CloudEdge SAM Internals

This page explains the architecture, internal implementation, and configuration fields of CloudEdge SAM (Selective Address Mobility) at a level where operators and implementers can both follow "what happens inside". Read What is CloudEdge SAM for the conceptual introduction and Selective Address Mobility for how to author the config first.

The implementation lives in pkg/controller/mobility/. The descriptions here are kept consistent with that code (notably planner.go and controller.go).

Architecture: two planes

CloudEdge SAM cleanly separates reachability from cloud ingress.

Plane 1: overlay reachability — the BGP best path is the truth

Each owned address in a MobilityPool is represented as an IPv4 unicast /32 BGP advertisement.

The holder of a /32 is the node that wins the BGP best path for that prefix.
Non-holder nodes learn remote owned addresses from the BGP best path and install delivery routes via the overlay next hop into the FIB.
Address movement is expressed as BGP withdraw / advertise and path preference changes. Operators never hand-author leases or claims.
Failure detection is accelerated by BFD (FRR bfdd); when BFD is unstable, BGP hold timers remain the non-destructive authority for route withdrawal.

This is the decision in ADR 0012, which replaced the older bespoke ledgers (AddressLease / ownershipEpoch / captureEpoch).

Plane 2: cloud ingress — provider operations are background reconciliation

Packets entering from outside through a VPC / VNet / VCN follow the cloud fabric's routing, not the BGP overlay. So routerd:

assigns the target /32 to the holder VM's NIC as a secondary IP, and
enables forwarding on that NIC (AWS sourceDestCheck=false / Azure ipForwarding=true / OCI skipSourceDestCheck=true / GCP canIpForward=true).

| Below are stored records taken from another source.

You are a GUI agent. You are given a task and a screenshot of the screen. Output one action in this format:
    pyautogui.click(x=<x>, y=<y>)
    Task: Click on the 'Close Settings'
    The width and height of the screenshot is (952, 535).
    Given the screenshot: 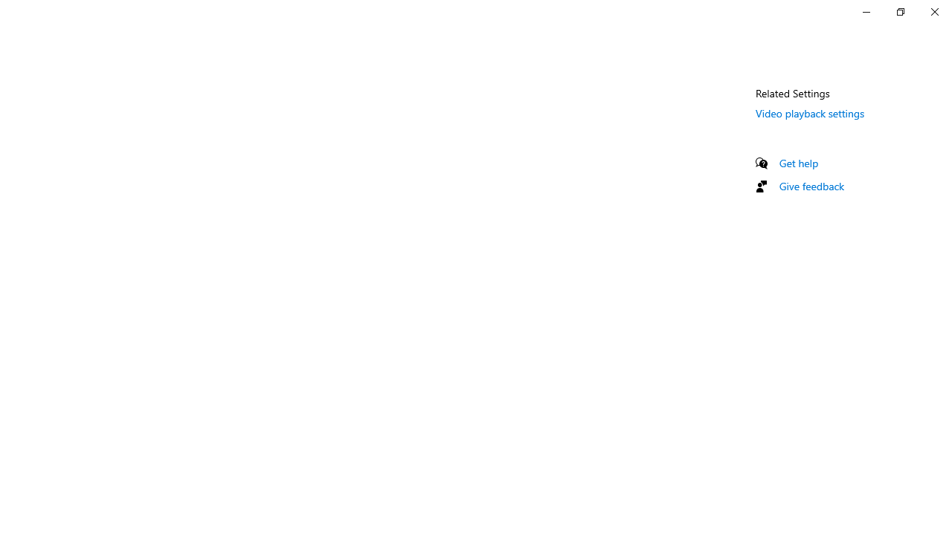 What is the action you would take?
    pyautogui.click(x=933, y=11)
    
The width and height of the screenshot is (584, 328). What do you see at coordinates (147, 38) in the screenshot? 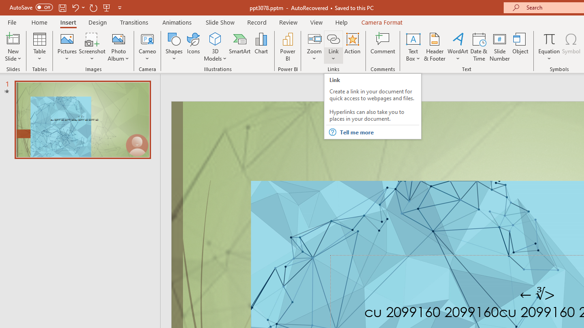
I see `'Cameo'` at bounding box center [147, 38].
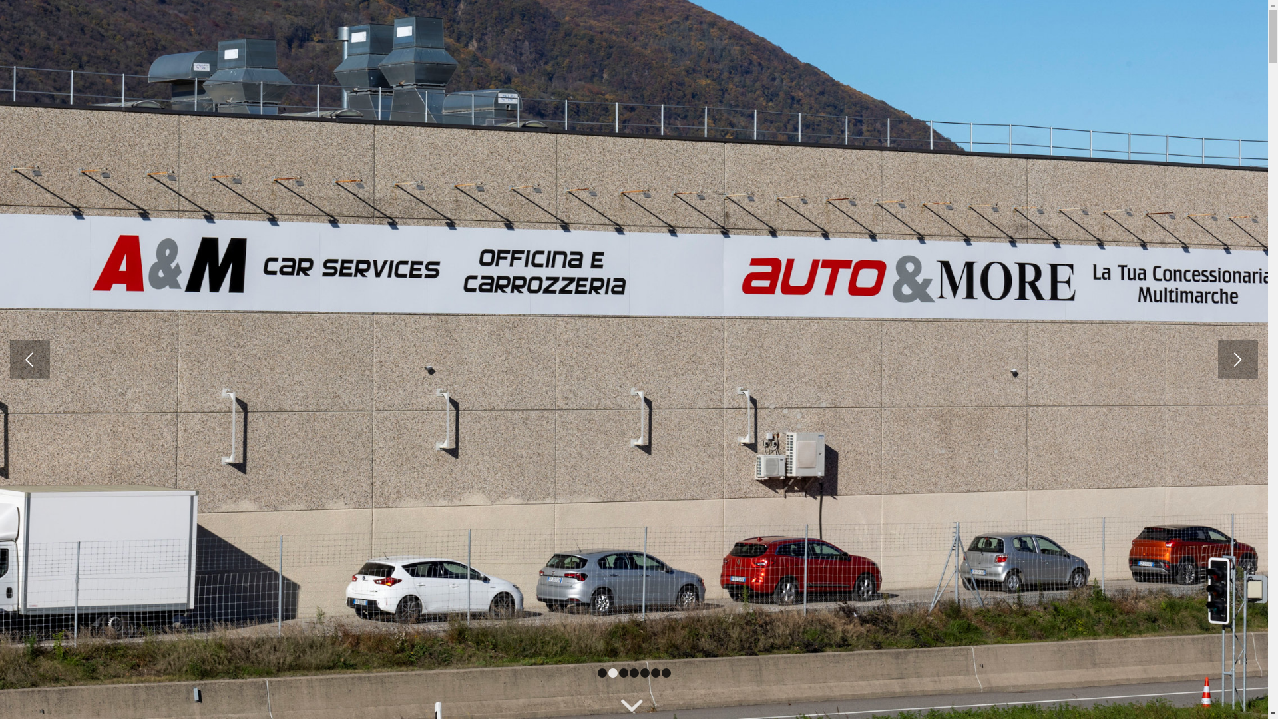 Image resolution: width=1278 pixels, height=719 pixels. Describe the element at coordinates (645, 672) in the screenshot. I see `'5'` at that location.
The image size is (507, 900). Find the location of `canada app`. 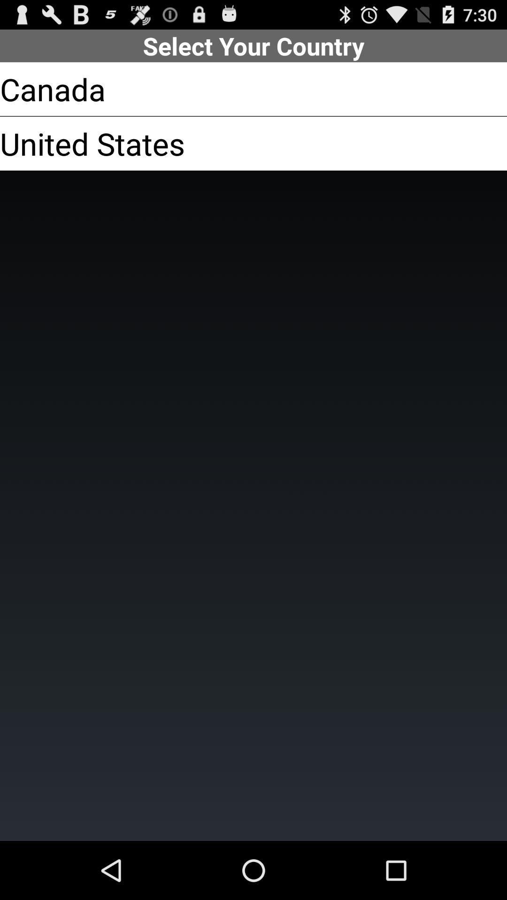

canada app is located at coordinates (53, 89).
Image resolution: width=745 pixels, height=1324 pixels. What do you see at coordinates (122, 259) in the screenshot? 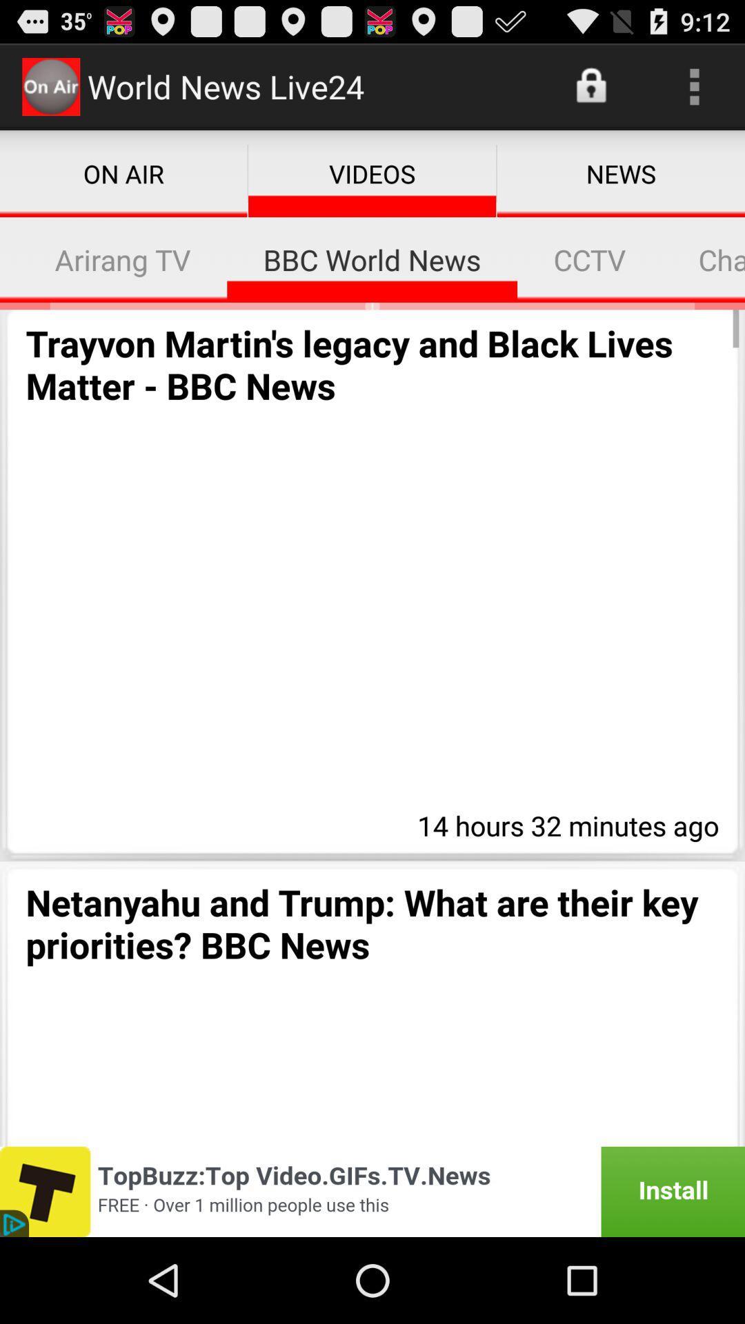
I see `item above the trayvon martin s item` at bounding box center [122, 259].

But these are not the source of truth for reachability; they are operations reconciled eventually in the background from the BGP mobility view and provider inventory. Even if the provider API lags, overlay reachability recovers from BGP convergence alone.

The BGP community taxonomy

The BGP communities that mobility attaches to /32 advertisements are the signal wires that tell other nodes a node's role, the provenance of an advertisement, and whether it is the holder. They are defined in pkg/controller/mobility/controller.go.

Community	Constant	Meaning
`64512:100`	`…CommunityOwner`	this advertisement is a mobility owner `/32`
`64512:101`	`…CommunityRoleOnPrem`	advertising node's role is on-prem
`64512:102`	`…CommunityRoleCloud`	advertising node's role is cloud
`64512:110`	`…CommunitySourceObserved`	provenance: observation-derived advertisement
`64512:111`	`…CommunitySourceStatic`	provenance: a static owned-address advertisement
`64512:112`	`…CommunitySourceHandover`	provenance: advertisement during handover
`64512:120`	`…CommunityFailover`	a seize advertisement during failover
`64512:121`	`…CommunityActiveHolder`	holder-beacon: attached only by the active holder
(per node)	node-identity community	identifies which node advertised (derived from nodeRef)

LOCAL_PREF is set relative to bgpMobilityLocalPrefBase = 200, so an active advertisement carries a higher preference than a standby's make-before-break advertisement.

The holder-beacon (`64512:121`) is the linchpin

bgpMobilityPathAttrs (controller.go) attaches 64512:121 only when the advertisement is from an active holder.

On the receiving side, bgpObservedGroupHolder (planner.go) treats a node as the group holder only when the best path for a /32 carries both the node's node-identity community and 64512:121. This means a:

standby's weak (lower-preference) make-before-break advertisement, and
just-booted (cold-start) advertisement that is not yet active,

are not mistaken for holdership. It is an authoritative holder signal that is plugin-independent (BGP is always present) and best-path-independent (only the active node emits the beacon).

Design history: earlier attempts inferred holdership from next-hop matching or a provider self-scan. Both failed — "the next hop is the tunnel underlay, not the SAM endpoint" and "a node cannot observe its peer's NIC holdings", respectively. Concentrating on a dedicated beacon community on the BGP best path resolves both, including the cold-start mutual-defer deadlock.

Placement: deciding active/standby

Each MobilityPool member has placement.group and placement.priority.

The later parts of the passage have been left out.